The optimiser remarks give me the following:

/home/gonsolo/work/gonzales/Sources/gonzales/Shape/Triangle.swift:311:54: remark: retain of type '__ContiguousArrayStorageBase'
                let worldInteraction = objectToWorld * localInteraction
                                                     ^
/home/gonsolo/work/gonzales/Sources/gonzales/Shape/Triangle.swift:325:17: remark: release of type '__ContiguousArrayStorageBase'
                )

To give some context: I have a reasonable quick renderer that spends about 15% of its time in retain/release cycles. About 95% of the time is spent in triangle intersection and stepping through the bounding hierarchy.
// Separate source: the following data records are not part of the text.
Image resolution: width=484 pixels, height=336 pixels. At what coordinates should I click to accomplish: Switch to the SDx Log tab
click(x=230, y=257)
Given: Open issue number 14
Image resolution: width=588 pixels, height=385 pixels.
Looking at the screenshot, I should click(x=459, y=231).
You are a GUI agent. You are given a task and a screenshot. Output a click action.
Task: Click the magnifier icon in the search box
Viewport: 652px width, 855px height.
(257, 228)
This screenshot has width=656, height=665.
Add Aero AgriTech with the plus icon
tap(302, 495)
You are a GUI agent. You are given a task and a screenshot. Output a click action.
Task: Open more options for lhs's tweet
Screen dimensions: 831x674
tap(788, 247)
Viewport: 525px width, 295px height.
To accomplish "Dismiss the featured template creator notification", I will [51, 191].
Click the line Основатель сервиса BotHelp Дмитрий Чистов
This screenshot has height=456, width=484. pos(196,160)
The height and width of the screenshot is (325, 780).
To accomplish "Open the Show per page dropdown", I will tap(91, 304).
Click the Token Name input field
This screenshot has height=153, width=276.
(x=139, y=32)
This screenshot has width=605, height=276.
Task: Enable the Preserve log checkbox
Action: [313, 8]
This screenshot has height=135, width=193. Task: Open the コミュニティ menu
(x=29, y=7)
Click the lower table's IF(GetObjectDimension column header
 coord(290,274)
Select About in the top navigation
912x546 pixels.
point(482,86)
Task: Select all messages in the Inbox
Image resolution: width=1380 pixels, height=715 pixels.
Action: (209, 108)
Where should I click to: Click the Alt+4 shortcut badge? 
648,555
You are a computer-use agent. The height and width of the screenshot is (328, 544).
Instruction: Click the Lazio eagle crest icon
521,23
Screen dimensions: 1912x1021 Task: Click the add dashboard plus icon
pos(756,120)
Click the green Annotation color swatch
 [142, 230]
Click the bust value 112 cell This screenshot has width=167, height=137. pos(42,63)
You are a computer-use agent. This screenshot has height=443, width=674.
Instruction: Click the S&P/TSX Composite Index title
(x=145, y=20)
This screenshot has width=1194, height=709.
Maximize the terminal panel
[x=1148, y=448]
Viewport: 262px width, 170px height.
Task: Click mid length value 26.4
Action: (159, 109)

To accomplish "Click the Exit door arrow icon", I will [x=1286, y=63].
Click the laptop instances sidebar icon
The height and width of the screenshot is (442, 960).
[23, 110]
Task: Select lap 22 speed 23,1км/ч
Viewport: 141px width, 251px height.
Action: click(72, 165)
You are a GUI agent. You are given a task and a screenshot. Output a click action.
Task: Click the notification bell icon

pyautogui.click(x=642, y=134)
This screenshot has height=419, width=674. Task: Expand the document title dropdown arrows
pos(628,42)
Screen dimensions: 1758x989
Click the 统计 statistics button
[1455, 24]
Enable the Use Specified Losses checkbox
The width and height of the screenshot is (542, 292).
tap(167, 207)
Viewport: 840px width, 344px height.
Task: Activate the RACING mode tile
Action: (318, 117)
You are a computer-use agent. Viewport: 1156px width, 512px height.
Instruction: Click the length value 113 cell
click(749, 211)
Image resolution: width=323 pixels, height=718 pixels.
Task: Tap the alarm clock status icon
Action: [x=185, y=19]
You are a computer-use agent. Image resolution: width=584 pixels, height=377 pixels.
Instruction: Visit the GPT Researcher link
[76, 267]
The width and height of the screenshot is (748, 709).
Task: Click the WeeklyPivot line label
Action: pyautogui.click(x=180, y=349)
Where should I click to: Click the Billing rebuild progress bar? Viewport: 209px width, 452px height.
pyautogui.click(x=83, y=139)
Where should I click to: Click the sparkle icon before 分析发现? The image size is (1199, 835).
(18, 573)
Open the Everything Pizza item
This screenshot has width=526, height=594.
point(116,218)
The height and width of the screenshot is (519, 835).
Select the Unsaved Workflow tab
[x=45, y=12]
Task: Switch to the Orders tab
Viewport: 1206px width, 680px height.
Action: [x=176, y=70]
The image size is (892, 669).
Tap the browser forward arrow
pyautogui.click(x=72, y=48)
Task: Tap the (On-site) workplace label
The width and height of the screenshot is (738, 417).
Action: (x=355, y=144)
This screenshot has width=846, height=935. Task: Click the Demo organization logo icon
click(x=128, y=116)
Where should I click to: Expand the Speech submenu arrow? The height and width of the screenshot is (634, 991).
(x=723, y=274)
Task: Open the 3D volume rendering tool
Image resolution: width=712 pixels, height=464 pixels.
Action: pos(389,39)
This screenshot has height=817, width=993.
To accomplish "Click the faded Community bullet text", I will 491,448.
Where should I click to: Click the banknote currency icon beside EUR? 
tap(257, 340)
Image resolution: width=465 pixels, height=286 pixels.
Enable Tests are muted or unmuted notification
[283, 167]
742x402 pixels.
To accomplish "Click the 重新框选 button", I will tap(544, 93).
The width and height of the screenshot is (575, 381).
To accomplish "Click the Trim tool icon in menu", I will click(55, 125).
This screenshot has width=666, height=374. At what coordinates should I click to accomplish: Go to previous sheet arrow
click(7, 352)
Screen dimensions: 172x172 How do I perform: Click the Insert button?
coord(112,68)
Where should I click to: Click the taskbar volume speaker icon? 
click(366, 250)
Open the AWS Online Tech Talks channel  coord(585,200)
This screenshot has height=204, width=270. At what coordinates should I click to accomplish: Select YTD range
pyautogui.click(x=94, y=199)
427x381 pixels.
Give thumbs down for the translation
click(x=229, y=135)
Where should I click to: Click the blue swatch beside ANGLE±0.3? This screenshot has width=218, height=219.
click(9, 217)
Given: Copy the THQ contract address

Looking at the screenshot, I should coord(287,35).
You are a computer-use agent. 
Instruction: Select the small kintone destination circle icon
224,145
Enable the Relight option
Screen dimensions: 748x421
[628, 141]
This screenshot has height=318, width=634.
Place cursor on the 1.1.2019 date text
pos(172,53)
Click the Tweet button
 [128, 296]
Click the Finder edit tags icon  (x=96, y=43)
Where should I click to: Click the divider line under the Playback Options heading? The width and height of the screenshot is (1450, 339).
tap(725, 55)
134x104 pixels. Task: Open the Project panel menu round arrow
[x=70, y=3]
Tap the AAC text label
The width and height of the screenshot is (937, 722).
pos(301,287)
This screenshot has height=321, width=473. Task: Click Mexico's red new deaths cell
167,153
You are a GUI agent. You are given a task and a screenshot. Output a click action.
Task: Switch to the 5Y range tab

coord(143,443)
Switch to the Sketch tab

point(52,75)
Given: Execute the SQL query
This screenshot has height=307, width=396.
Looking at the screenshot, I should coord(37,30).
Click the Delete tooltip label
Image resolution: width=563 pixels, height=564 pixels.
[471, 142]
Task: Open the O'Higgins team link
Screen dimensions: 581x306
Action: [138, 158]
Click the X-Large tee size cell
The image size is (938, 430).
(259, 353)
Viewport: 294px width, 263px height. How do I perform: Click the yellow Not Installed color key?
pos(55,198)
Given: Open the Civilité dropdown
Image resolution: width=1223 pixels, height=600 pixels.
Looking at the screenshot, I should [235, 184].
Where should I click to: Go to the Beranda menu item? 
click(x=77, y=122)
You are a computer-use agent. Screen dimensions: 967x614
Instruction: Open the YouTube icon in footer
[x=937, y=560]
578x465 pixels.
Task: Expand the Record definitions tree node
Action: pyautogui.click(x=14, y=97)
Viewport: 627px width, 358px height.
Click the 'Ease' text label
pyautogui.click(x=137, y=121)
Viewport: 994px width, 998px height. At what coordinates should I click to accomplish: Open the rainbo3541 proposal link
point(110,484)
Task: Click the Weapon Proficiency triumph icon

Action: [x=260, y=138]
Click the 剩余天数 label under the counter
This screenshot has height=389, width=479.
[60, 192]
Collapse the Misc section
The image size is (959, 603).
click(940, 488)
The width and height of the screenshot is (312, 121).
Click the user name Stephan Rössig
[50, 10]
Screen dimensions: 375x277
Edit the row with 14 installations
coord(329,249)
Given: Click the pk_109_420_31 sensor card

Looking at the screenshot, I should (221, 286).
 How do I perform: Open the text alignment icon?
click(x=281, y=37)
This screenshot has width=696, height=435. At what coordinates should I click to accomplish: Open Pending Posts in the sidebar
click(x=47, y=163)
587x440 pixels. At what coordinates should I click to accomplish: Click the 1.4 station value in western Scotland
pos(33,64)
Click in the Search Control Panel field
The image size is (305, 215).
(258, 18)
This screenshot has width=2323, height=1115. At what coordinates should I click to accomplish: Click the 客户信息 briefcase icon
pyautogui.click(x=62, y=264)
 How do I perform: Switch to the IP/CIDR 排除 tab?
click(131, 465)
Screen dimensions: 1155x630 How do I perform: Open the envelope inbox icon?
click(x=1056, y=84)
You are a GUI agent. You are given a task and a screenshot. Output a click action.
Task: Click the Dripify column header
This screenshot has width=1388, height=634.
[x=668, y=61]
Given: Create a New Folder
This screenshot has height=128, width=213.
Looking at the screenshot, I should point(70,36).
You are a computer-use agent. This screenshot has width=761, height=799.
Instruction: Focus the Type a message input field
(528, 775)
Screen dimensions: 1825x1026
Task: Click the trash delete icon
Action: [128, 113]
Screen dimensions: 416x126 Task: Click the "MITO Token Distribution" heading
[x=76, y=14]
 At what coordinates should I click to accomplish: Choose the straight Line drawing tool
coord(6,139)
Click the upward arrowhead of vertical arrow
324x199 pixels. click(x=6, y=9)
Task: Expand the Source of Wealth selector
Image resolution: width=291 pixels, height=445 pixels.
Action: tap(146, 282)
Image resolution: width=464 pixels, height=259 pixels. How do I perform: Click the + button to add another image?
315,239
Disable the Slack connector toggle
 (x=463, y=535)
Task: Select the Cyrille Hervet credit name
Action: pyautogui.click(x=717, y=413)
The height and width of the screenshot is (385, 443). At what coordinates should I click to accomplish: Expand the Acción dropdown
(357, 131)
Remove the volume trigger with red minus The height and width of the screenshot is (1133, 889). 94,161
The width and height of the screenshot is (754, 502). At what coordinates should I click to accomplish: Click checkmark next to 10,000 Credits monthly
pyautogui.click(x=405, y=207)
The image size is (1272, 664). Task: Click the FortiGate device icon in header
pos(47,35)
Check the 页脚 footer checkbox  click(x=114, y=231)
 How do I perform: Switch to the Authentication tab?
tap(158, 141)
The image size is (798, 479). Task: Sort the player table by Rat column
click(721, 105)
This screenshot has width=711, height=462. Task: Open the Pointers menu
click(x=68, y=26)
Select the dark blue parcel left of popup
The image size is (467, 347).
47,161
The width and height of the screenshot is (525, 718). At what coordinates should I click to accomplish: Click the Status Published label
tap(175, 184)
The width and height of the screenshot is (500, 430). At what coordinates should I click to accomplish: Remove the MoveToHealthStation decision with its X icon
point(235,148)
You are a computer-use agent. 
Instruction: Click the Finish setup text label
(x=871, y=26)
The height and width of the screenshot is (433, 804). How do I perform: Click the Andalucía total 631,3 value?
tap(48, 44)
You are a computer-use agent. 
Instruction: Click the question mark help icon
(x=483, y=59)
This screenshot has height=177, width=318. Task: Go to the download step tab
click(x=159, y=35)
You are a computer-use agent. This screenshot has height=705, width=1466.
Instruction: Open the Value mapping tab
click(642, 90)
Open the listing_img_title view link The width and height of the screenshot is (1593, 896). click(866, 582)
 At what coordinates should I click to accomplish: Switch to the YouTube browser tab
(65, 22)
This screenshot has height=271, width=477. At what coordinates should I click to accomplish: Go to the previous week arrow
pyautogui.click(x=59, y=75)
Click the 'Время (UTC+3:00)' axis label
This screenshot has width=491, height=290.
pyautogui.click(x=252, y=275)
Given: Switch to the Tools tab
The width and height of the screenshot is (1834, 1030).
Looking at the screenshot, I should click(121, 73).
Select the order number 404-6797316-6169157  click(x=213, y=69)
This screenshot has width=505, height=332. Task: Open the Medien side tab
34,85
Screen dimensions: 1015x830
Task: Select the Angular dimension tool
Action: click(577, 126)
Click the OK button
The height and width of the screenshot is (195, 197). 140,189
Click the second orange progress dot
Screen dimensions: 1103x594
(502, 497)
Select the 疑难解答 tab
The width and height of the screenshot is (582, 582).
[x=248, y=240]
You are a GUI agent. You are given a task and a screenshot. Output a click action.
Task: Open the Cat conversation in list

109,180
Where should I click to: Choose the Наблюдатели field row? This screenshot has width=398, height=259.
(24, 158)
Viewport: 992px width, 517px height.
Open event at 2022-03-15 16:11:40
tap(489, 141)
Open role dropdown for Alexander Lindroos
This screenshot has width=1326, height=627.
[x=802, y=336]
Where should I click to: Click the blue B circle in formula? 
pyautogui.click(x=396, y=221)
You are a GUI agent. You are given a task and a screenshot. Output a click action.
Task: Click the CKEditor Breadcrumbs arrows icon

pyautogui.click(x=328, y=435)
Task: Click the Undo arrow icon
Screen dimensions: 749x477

I'm investigating whether I can get rid of all ARC traffic in what is basically two function calls (Triangle.intersect and BoundingHierarchy.intersect).

Right now it seems to be SurfaceInteraction and Transform matrices that have to be changed.

I'm trying basically three approaches at the moment:

  1. @_semantics("optremark")
  2. @_noAllocation
  3. Fire up lldb, run, stop in the middle, break on swift_release/retain and see what's going on.

Adding @_noAllocation gives the following error:

/home/gonsolo/work/gonzales/Sources/gonzales/Api/Options.swift:42:9: error: ending the lifetime of a value of type 'TriangleMesh' can cause a deallocation
        }

from this code:

  func getObjectToWorldFor(meshIndex: Int) -> Transform {
A>                let mesh = meshes[meshIndex]
                  let objectToWorld = mesh.getObjectToWorld()
                  return objectToWorld
          }

where meshes is an Array, TriangleMesh is a struct (tried final class to no avail) and objectToWorld is a private member of TriangleMesh (basically 16 Floats). The triangle mesh array is read-only at this stage and I wonder why the optimiser is not able to eliminate this deallocation.